EXERCISE TASKS
A. Reproduce the passage of the touchpad forum thread from "Thank-you for all" up to and including "advice and mine.".
B. List every distinct username that heads a post in the touchpad forum thread.
C. Answer these from the touchpad forum thread:
(i) On V0lt's Acer, which key carries the Fn combination that toggles the pad?
(ii) What laptop model does Mrs Nerevar say she has?
(iii) Which driver version does the MSI S260 use?

# Want to Disable Mouse Pad



## Mrs Nerevar (Jun 25, 2006)

Hi everyone!

Just wondering, is there a way to disable the mouse pad on a laptop? I have real difficulty typing as I keep bumping the mouse pad with the bottom of my hand and making the cursor move. I have a USB mouse connected, and I would like to disable the mouse pad as I don't use it, and all it does is irritate me. Just wondering if anyone knows how to do it, without opening the laptop up.

AthenaPi


----------



## Zazula (Apr 27, 2006)

Well, AthenaPi, I keep a Fujitsu-Siemens Amilo D7850 at home and I can do what you're asking, however I'm afraid it is hardware-specific.

1. To disable the Touchpad in the Amilo laptops, the *Synaptics driver *is necessary. So, I first needed to locate *the right *Synaptics driver from the F-S site (they are umpteen), download and install it.

2. After installing the Synaptics driver, I had to click on *Start -> Control Panel -> Mouse*. Now, there was an additional tab on the Mouse CPL, called *Settings*. I simply marked the *Touchpad *and clicked on *Disable*.

3. From that point on, the USB mouse could be connected and the Touchpad remained deactivated.


----------



## V0lt (Sep 14, 2002)

I would check to see if there's an Fn+key combination that toggles the pad on and off, whenever you need it. My Acer has one on the F7 key, which makes it really convenient if I need to disable it temporarily for whatever reason.


----------



## yustr (Sep 27, 2004)

My Dell laptop has a function within the "Mouse" area of Windows Control Panel. Once open, it gives me the option of disabling the little joy stick and the the touch pad.

If you can't disable it, maybe adjusting the pressure sensitivity all the way up (or down depending on how you want to look at it) might make those occasional taps less bothersome.


----------



## Zazula (Apr 27, 2006)

So, as I implied earlier, you really need to provide your system specs.


----------



## TheMatt (May 9, 2006)

My Acer also has the toggle touchpad on/off. The Synaptics driver also has the option to disable the touchpad while typing, or to disable tap-to-click. I had to disable tap-to-click because I kept bumping the touchpad as well.


----------



## Mrs Nerevar (Jun 25, 2006)

Hi guys!

Thank-you for all of your suggestions. I haven't been able to find any key combos or anything in the mouse properties. It's an MSI Mega Book S250 if that is of any help. It's just impossible. I think I'm gonna give up ... Any other ideas? 

Ps - the ideas were great btw. I really appreciate all the help. You guys are the best


----------



## Zazula (Apr 27, 2006)

Athena, your laptop has also Synaptic drivers for its touchpad. However, I could not locate any S250 model in the MSI site; the closest one I could find was the S260, which uses the Synaptics Pointing Device Driver Version 8.1.2. This driver can be downloaded from here: http://us1.msi.com.tw/support/dvr_exe/nb_dvr/S260TouchPad_8.1.2.rar (in case you either have an S260 or you can verify it is the same driver). If this is ultimately your case, then you can easily follow Matt's aforementioned advice and mine.


EDIT: OK, it seems that an S250 laptop does really exist grin, yet I couldn't locate any touchpad drivers: http://www.msi.com.tw/program/support/driver/dvr/spt_dvr_nb_list.php

The only generic (i.e. non-model specific) Synaptics driver listed there is Synaptics Touchpad Driver Version 9.1.0.429, but I believe the one from S260 (8.1.2) should be a far better first choice, in order to confirm it actually works on the S250, too.


----------

Data on locating visible targets:

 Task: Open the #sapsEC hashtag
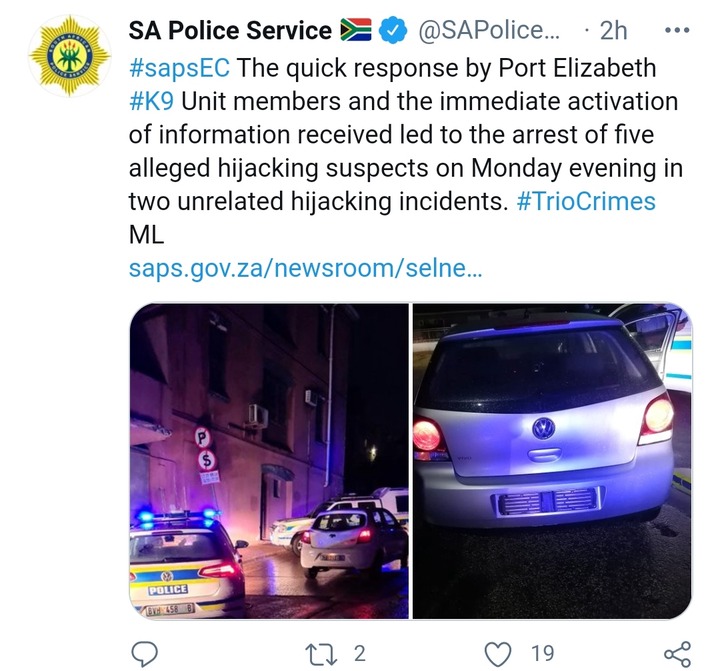[x=180, y=68]
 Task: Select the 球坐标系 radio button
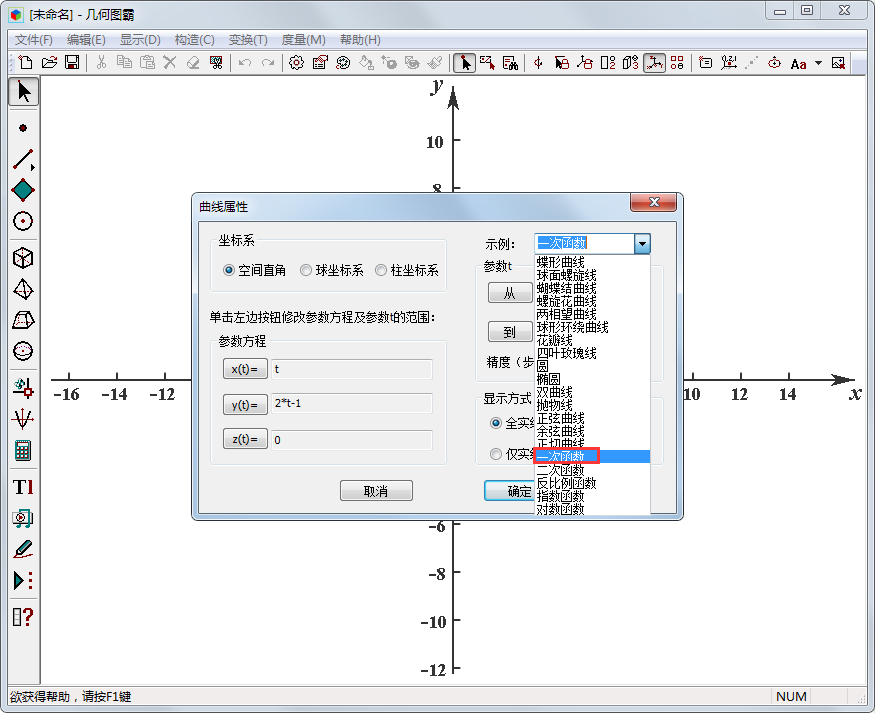[304, 270]
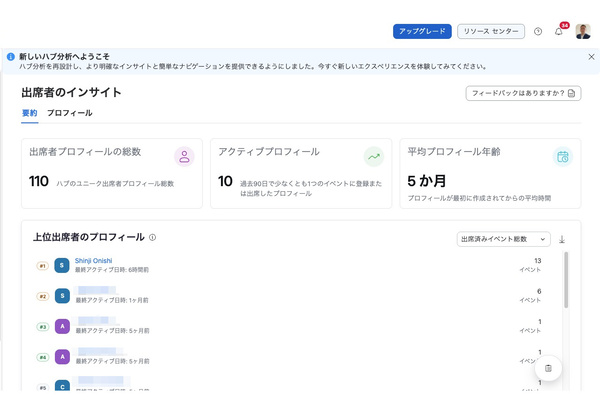Click the 平均プロフィール年齢 calendar icon
This screenshot has height=400, width=600.
563,156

ANSWERS GIVEN
A.
Thank-you for all of your suggestions. I haven't been able to find any key combos or anything in the mouse properties. It's an MSI Mega Book S250 if that is of any help. It's just impossible. I think I'm gonna give up ... Any other ideas? 

Ps - the ideas were great btw. I really appreciate all the help. You guys are the best


----------



## Zazula (Apr 27, 2006)

Athena, your laptop has also Synaptic drivers for its touchpad. However, I could not locate any S250 model in the MSI site; the closest one I could find was the S260, which uses the Synaptics Pointing Device Driver Version 8.1.2. This driver can be downloaded from here: http://us1.msi.com.tw/support/dvr_exe/nb_dvr/S260TouchPad_8.1.2.rar (in case you either have an S260 or you can verify it is the same driver). If this is ultimately your case, then you can easily follow Matt's aforementioned advice and mine.

B. Mrs Nerevar, Zazula, V0lt, yustr, TheMatt

C.
(i) F7
(ii) MSI Mega Book S250
(iii) Synaptics Pointing Device Driver Version 8.1.2